MRNews : La Customer Expérience fait désormais partie des préoccupations clés des entreprises. Pourquoi avoir défini une nouvelle approche sur ce sujet ? 

Stéphane de Turckheim (Sky Consulting) : Notre réflexion s’est construite autour de trois constats. D’une part le CX nous semble encore trop souvent appréhendé sous les seuls angles de l’achat et du parcours client. Notre vision est qu’il faut le faire de façon plus globale, plus holistique, d’autant qu’il est aujourd’hui ce qui pèse le plus dans la valorisation des marques. Il est également le premier critère sur lequel se fonde le choix des consommateurs, c’est donc un enjeu majeur de business ! Mais ce prisme de l’expérience est tout aussi important pour ce qui est du lien entre les entreprises et leurs collaborateurs. C’est là que se jouent leur fidélité et plus largement leur engagement, plus encore qu’avec la question du salaire. Le dernier point est que trop de démarches autour du CX se terminent par un superbe empilement de chiffres qui ne déclenche rien en termes d’action. Ce n’est satisfaisant pour personne…

Stéphane Marder (Sky Consulting) : On le voit clairement, il y a de plus en plus de porosité entre les perceptions des collaborateurs et celles des clients. L’exemple de ce qui est arrivé à Ikea il y a quelques années est très emblématique de ce phénomène. D’où la nécessité d’avoir une approche plus globale, autour de l’expérience de marque. Et je partage tout à fait ce point, les entreprises ont besoin de mieux connecter la Customer Expérience avec leurs enjeux de business.

Le CX nous semble encore trop souvent appréhendé sous les seuls angles de l’achat et du parcours client. Notre vision est qu’il faut le faire de façon plus globale, plus holistique, d’autant qu’il est aujourd’hui ce qui pèse le plus dans la valorisation des marques. Il est également le premier critère sur lequel se fonde le choix des consommateurs, c’est donc un enjeu majeur de business !

Comment résumeriez ce qu’est l’expérience de marque ?

SDT : C’est l’ensemble des perceptions et impressions que génère une marque, tous publics confondus, clients et collaborateurs. On est sur de l’image, sur du mental, mais pas seulement. Cette expérience recouvre aussi le vécu, des éléments extrêmement concrets. Si je pense à l’égérie d’une marque, au charisme qu’elle dégage, c’est de l’expérience de marque. Mais si j’inonde ma table au petit-déjeuner parce que ma bouteille de jus d’orange est mal conçue, ou si je ne sais pas quoi faire de mes capsules de café usagées, ça en fait également partie ! Idem si j’apprends que les conversations privées des collaborateurs d’une enseigne que je fréquente font l’objet d’écoutes de la part du management… 

Votre démarche s’appelle CCX RING. Comment se structure-t-elle ?
______________________________
-- Problème posé --
D'après l'entretien sur l'expérience de marque, quels publics cette expérience englobe-t-elle ? Les lignes qui suivent proviennent d'une autre source.
______________________________
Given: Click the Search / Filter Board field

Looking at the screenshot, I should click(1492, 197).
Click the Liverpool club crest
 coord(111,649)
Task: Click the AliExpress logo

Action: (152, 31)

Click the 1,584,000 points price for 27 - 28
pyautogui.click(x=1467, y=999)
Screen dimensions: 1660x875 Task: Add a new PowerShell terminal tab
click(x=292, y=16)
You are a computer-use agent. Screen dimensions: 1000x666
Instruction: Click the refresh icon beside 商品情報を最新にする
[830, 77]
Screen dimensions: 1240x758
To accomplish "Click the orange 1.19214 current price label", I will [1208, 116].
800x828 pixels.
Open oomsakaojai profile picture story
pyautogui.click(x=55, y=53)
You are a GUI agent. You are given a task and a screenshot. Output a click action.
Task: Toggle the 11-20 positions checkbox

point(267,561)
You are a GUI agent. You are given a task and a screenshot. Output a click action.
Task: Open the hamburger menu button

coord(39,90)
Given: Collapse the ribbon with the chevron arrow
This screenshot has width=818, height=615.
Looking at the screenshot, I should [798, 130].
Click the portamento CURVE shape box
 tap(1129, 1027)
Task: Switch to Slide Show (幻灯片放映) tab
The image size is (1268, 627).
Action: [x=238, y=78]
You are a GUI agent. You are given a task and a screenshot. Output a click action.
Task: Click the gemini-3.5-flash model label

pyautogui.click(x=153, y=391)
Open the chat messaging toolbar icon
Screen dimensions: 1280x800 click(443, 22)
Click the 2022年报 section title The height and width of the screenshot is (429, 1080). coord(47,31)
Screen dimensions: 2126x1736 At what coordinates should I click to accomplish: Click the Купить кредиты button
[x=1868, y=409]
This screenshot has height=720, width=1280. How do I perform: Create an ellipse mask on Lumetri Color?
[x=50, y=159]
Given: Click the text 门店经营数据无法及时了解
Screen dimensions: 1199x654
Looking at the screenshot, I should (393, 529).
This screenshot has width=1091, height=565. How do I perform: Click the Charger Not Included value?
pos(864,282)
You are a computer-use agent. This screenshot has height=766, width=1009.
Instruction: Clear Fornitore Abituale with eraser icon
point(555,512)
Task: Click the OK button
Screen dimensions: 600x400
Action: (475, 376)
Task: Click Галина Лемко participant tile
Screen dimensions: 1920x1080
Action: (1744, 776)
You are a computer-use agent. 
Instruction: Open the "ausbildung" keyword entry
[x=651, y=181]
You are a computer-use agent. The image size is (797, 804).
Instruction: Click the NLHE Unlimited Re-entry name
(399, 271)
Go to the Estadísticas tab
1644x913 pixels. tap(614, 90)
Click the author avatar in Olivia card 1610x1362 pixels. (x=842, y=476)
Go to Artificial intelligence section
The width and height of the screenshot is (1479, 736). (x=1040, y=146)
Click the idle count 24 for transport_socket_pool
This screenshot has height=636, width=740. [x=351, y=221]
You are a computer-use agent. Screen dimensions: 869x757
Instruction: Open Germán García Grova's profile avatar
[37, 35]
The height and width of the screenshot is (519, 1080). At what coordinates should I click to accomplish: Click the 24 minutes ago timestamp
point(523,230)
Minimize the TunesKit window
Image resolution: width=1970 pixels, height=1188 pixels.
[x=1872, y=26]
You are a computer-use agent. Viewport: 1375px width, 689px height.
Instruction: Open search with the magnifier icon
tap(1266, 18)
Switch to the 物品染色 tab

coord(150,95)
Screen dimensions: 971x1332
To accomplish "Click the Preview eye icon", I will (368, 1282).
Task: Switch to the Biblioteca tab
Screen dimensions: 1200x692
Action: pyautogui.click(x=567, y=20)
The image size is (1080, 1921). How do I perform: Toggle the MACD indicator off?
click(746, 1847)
______________________________
-- Réponse --
Tous les publics confondus, clients et collaborateurs.